We will implement a CNN whose aim is to predict the labels of the clothes given input images. Let us start by importing the packages.

In [None]:
import torch
from torch import nn
import torch.optim as optim
from torch.utils.data import Dataset
from torch.utils.data import DataLoader
from torchvision.transforms import ToTensor
from torchvision.datasets import FashionMNIST
import matplotlib.pyplot as plt
import numpy as np
import pandas as pd
import sklearn.metrics as met

# ------------------------------- Plot features ------------------------------
# Properties to decorate the plots.
plt.rcParams['axes.linewidth'] = 0.5
plt.rcParams['text.usetex'] = False
plt.rcParams['font.family'] = 'serif'   
plt.rcParams['font.sans-serif'] = 'New Century Schoolbook' # 'Times', 'Liberation Serif', 'Times New Roman'
#plt.rcParams['font.serif'] = ['Helvetica']
plt.rcParams['font.size'] = 10
plt.rcParams['legend.frameon'] = False
plt.rcParams['legend.edgecolor'] = 'k'
plt.rcParams['legend.markerscale'] = 7
plt.rcParams['xtick.minor.visible'] = True
plt.rcParams['ytick.minor.visible'] = True
plt.rcParams['xtick.top'] = False
plt.rcParams['ytick.right'] = False
plt.rcParams['xtick.direction'] = 'in'
plt.rcParams['ytick.direction'] = 'in'
plt.rcParams['xtick.major.width']= 0.5
plt.rcParams['xtick.major.size']= 5.0
plt.rcParams['xtick.minor.width']= 0.5
plt.rcParams['xtick.minor.size']= 3.0
plt.rcParams['ytick.major.width']= 0.5
plt.rcParams['ytick.major.size']= 5.0
plt.rcParams['ytick.minor.width']= 0.5
plt.rcParams['ytick.minor.size']= 3.0
# ----------------------------------------------------------------------------

As a first step, we can load the set of images, which is provided by Torch.
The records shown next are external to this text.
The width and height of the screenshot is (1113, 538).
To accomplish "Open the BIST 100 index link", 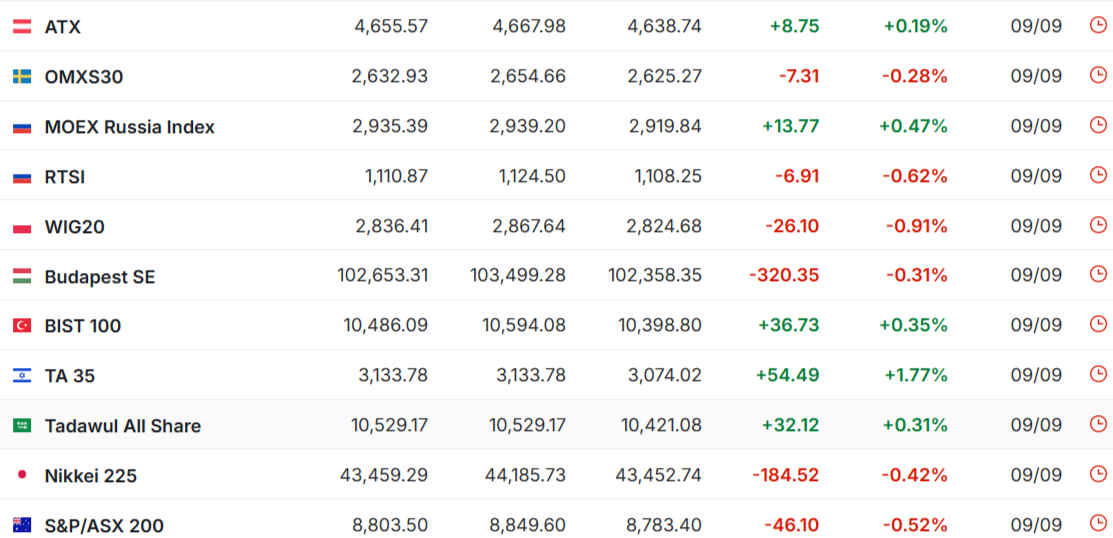I will [x=82, y=326].
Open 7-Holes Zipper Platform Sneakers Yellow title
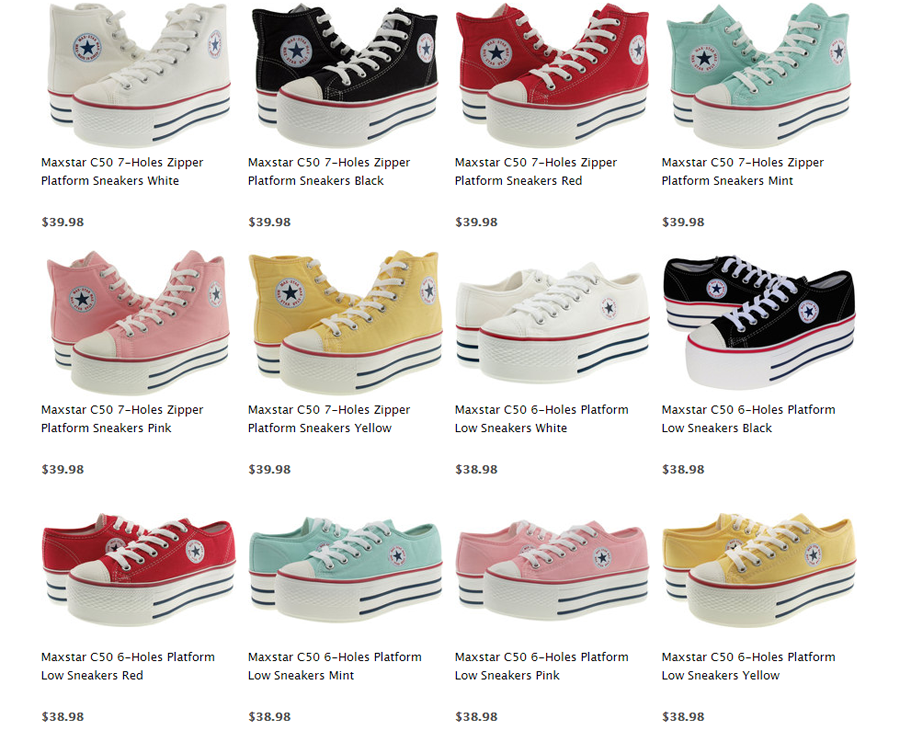 [x=329, y=419]
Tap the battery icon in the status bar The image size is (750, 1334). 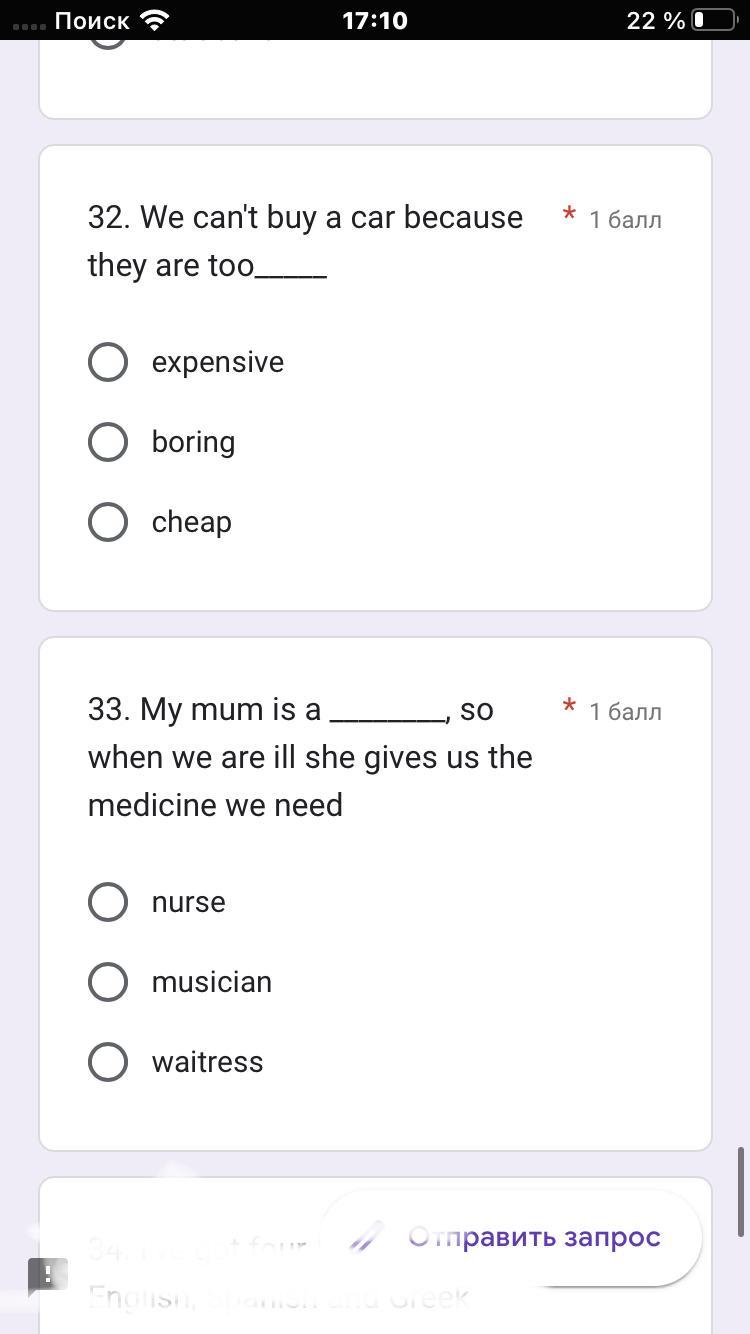pos(714,20)
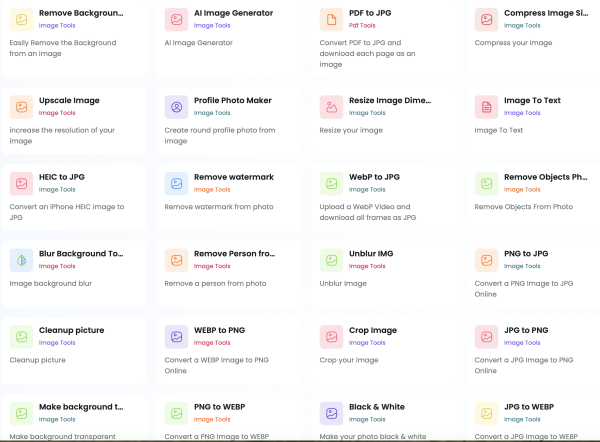The height and width of the screenshot is (442, 600).
Task: Select the Blur Background tool icon
Action: click(22, 260)
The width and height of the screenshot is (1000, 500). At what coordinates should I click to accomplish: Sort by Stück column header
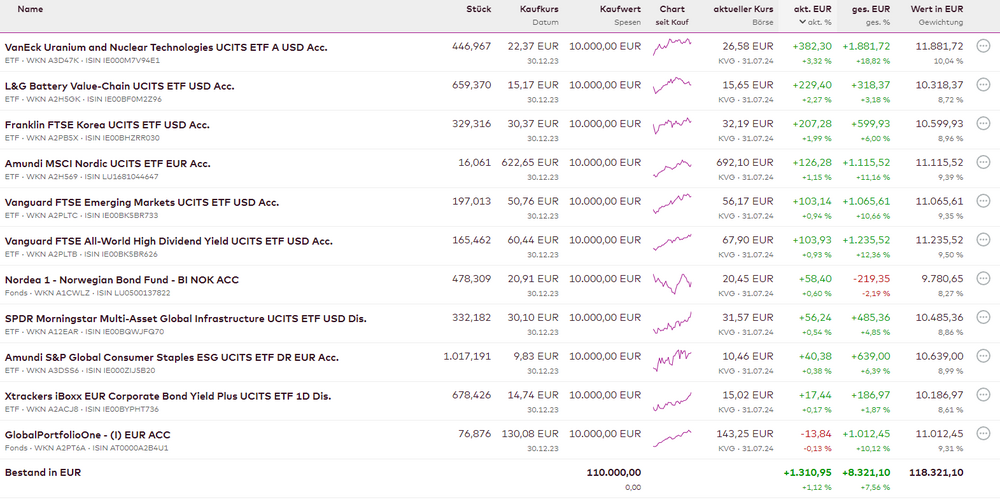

But before, let us define a custome image dataset class.

In [None]:
# We create a custom Dataset class to work the images
class CustomImageDataset(Dataset):
    def __init__(self, dataset):
        super().__init__()
        self.dataset = dataset
        
    # We redefine the __len__() method
    def __len__(self):
        return len(self.dataset)
    
    # We redefine the __getitem__() method
    def __getitem__(self, i):
        image, label = self.dataset[i]
        # We rewrite the original label to allow it be able to be compared against the model predictions
        zer = torch.zeros(10)
        zer[label] = 1.
        label = zer
        return image, label

In [None]:
# Download training data
train_d = FashionMNIST(
    root='Dataset',
    train=True,
    download=True,
    transform=ToTensor(),
)

train_data = train_d
train_data = CustomImageDataset(train_data)

# Download test data
test_d = FashionMNIST(
    root='Dataset',
    train=False,
    download=True,
    transform=ToTensor(),
)

test_data = test_d
test_data = CustomImageDataset(test_data)

Once we have loaded the Dataset objects it is time to instantiate the Dataloader objects in order to get the proper inputs to the CNN. Also, it is possible to train the CNN in batches if the inputs are Dataloader objects.

In [None]:
# Size of the batch of images
batch_size = 1000

train_dl = DataLoader(train_data, batch_size=batch_size, shuffle=True)
test_dl = DataLoader(test_data, batch_size=batch_size, shuffle=False)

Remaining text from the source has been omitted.